I turned to him fully then, studying his profile in the glow of firelight. It softened his face, erased a few lines, lit his eyes with a kind of quiet depth. He wasn’t trying to fix me. He wasn’t even trying to comfort, not in the usual sense. He was just there—completely, solidly present. And that, more than anything, unravelled the careful composure I’d held all week.
I hadn’t cried. Not really. Not when Claire had shouted accusations through the phone line. Not when Paul had stayed silent despite every message I’d left. Not even when I’d seen the thin, pale skin on Shayna’s wrist and had to bite the inside of my cheek to stop from reacting visibly.
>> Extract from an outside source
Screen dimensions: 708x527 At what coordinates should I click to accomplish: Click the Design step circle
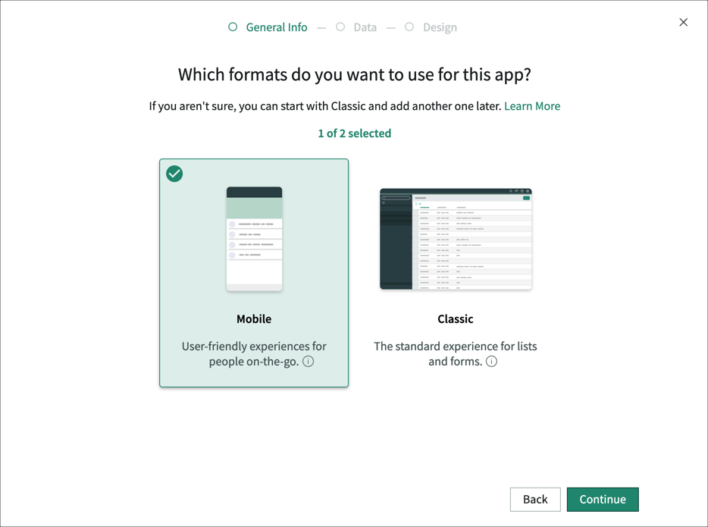pyautogui.click(x=409, y=27)
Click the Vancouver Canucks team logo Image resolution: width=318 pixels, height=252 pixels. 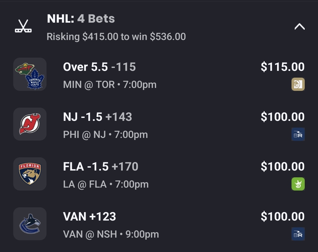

But now, in this quiet space under an Adelaide sky, swaddled in an old woollen blanket and anchored beside a man who understood me down to the smallest detail, the pressure finally found its release. Not as a sob. Not a collapse. Just one, slow tear sliding down my left cheek—carrying with it something small but essential.
I wiped it away quickly, discreetly, before it could fall any further.
Noah didn’t mention it. He didn’t shift or startle or offer any grand gesture. He simply reached over and placed his hand gently on top of mine—warm, steady, unmistakably sure. His fingers didn’t grip, didn’t insist. They just were—a quiet reassurance that I didn’t need to explain anything more.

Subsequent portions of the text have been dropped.